Growing up in southern California, in the San Fernando Valley, there were no seasons.
It could be 90F in January as well as July.
Any time a stray cloud passed we would hope some rain would fall to turn the dry brown foothills back to a lush green and, as long as it was raining, maybe wash away the smog.
Although beaches to surf and mountains to ski were relatively close at hand, they were shared with millions of others who wanted to play in the sand or snow on any given day.
As were everything else — restaurants, theaters, freeways, sporting venues, lakes — too crowded for my tastes. By the time I was in junior high school I knew my future place in the world would not be living in southern California.
Shortly after high school I, along with two close friends, embarked on a month-long motorcycle journey. We traveled north the length of California, into Oregon and Washington, east to Idaho, north to Alberta, Canada, back to British Columbia, returning home via the Pacific Coast Highway. This adventure was my introduction to the beauty of the Pacific Northwest.
Beaches and mountains remain close at hand and, without hordes of people descending upon them en masse, are peaceful paradises to enjoy.
Off-season you may find yourself alone on a two-mile stretch of sandy coastline. Ski mid-week and not worry about lift lines (the lines are not all that long on weekends, either).
There are numerous clear lakes and rivers to frolic in, plentiful enough to accommodate all visitors easily, yet still retain their serene and blissful qualities even during the heat of summer.
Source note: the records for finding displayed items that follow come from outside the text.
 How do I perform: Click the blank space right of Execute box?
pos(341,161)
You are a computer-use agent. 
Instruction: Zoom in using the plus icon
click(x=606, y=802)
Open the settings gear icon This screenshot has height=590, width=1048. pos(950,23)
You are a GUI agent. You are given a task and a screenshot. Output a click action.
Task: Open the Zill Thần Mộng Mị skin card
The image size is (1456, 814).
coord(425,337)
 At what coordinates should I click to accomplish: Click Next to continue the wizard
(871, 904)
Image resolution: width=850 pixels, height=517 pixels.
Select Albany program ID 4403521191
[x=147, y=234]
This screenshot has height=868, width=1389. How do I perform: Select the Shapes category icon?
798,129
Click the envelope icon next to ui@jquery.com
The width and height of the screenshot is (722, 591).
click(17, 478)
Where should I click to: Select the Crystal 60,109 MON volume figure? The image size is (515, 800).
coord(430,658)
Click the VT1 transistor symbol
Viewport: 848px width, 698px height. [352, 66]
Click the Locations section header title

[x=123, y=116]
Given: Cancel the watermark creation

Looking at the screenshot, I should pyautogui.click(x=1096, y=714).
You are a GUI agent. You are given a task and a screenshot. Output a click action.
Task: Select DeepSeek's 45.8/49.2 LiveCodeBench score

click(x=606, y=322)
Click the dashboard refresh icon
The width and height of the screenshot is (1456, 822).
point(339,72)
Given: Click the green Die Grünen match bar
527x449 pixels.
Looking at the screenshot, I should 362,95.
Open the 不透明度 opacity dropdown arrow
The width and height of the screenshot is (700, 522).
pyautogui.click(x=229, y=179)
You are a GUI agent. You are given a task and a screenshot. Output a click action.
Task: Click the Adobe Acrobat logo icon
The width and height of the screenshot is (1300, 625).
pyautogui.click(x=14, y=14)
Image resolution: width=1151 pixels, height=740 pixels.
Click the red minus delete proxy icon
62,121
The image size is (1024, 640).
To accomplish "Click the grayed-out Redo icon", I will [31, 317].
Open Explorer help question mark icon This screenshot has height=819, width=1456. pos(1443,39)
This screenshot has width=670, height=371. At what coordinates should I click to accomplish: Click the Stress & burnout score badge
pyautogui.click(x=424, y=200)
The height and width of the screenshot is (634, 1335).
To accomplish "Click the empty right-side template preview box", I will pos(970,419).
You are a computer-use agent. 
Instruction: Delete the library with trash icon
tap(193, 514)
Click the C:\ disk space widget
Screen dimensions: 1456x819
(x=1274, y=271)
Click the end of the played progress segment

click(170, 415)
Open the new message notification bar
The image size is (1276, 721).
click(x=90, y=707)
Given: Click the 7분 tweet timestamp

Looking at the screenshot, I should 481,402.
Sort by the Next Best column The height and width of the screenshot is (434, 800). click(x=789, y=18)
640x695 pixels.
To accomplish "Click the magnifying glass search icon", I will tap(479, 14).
I will admit, however, that we do get a tad bit of rain. Fortunately, most of it occurs only during a roughly seven month period (November through May). Late spring is drier, early fall is drier still, and summer (which we hope will be on a weekend this year) is dry.
Rain in the Pacific Northwest is different than the (occasional) rain in southern California. Up here we don’t melt if we get rained on. We hardly even rust. Umbrellas are for visitors.
In southern California, on the other hand, rain is always a double-edged sword. While it is generally welcomed, at least the first quarter inch or so, it also creates havoc. Freeways are choked from increased wreckage, outside construction projects are shut down, class recess and physical education classes get relegated to the auditorium, mudslides frequent the neighborhoods hit by the last fire season.
Those are my memories, at any rate. Nobody worked or played outside.
If those rain-aversion traits were practiced in the Northwest we wouldn’t have any construction for most of the year, all the kids would go cabin crazy, people wouldn’t bicycle or jog — in short, things would stop. But we don’t stop when it rains, even during commuting rush minutes (they’re not long enough to be called rush hours unless you live in Portland or Seattle).
As I noted on that fateful motorcycle trip so many years ago, seemingly nothing here stops because of the rain. Roofers still roof, cyclists still cycle, and joggers still jog. Just because it’s raining doesn’t mean you can’t play your softball game in the mud.
It’s raining here at this moment. We have a view of a park and elementary school down the hill. It’s raining, and the school children are out playing tetherball, swinging on the playground apparatus, shooting hoops. It’s raining, and not a single kid has melted.